Please format the records as a numbered list, starting at the line that contains "Task: Open the YouTube channel icon" and ending after the line that contains "the D643 shield". Skip blank lines and leave the pictures out.

— Record set —
Start
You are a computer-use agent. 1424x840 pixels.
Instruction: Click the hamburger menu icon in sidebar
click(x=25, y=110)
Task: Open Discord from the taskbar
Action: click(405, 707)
End
Start
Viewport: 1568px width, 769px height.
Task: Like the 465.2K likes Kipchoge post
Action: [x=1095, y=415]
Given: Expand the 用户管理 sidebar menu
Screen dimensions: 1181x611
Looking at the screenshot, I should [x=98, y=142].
End
Start
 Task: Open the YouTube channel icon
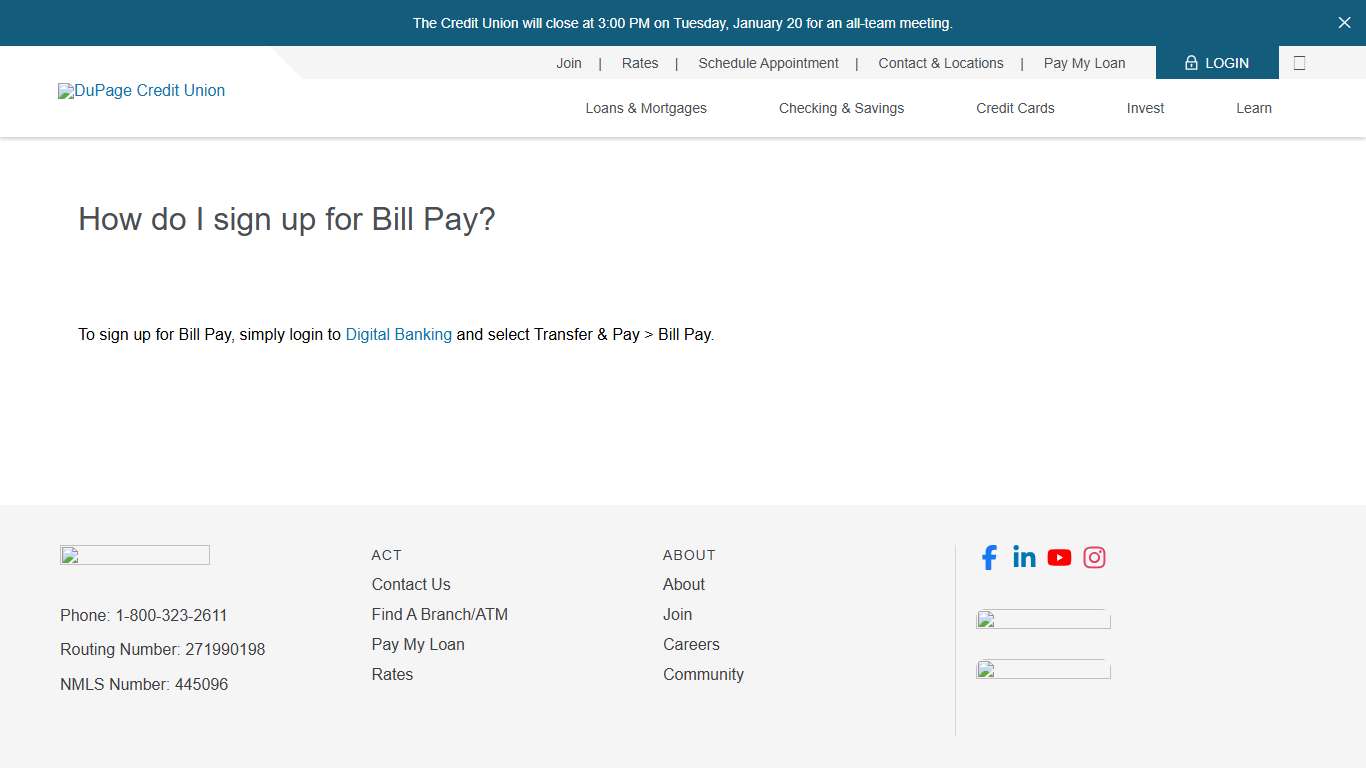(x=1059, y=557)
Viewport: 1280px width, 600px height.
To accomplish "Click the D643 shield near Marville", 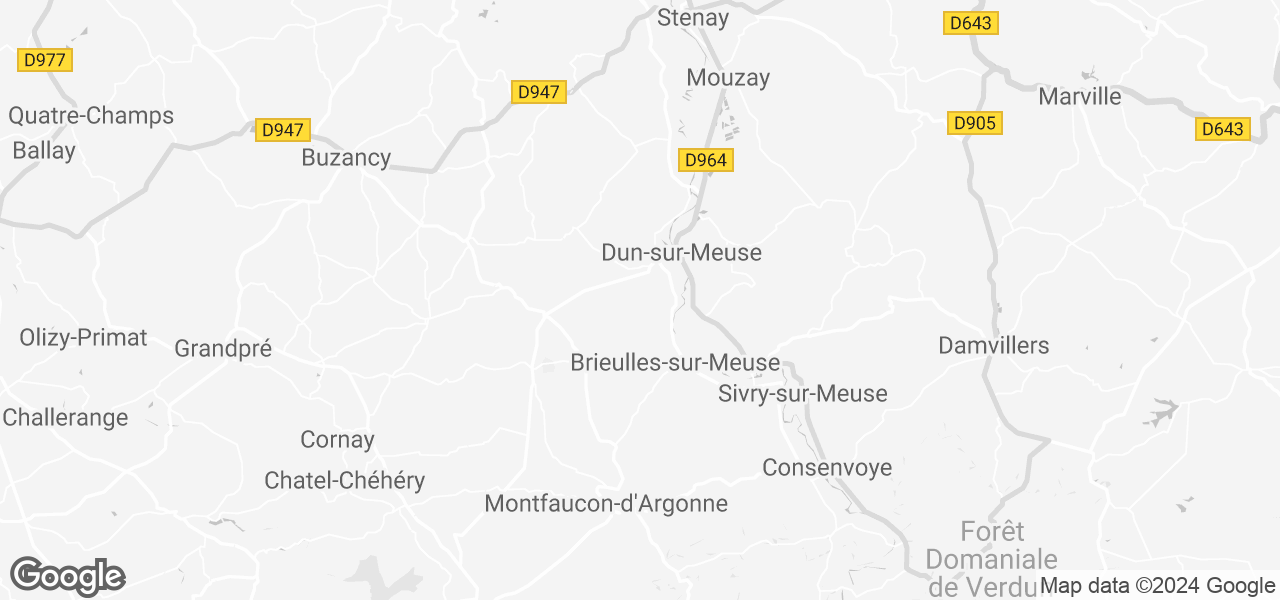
End
— Task output —
1.  Task: Open the YouTube channel icon
2. (x=1059, y=557)
3. Viewport: 1280px width, 600px height.
4. To accomplish "Click the D643 shield near Marville", 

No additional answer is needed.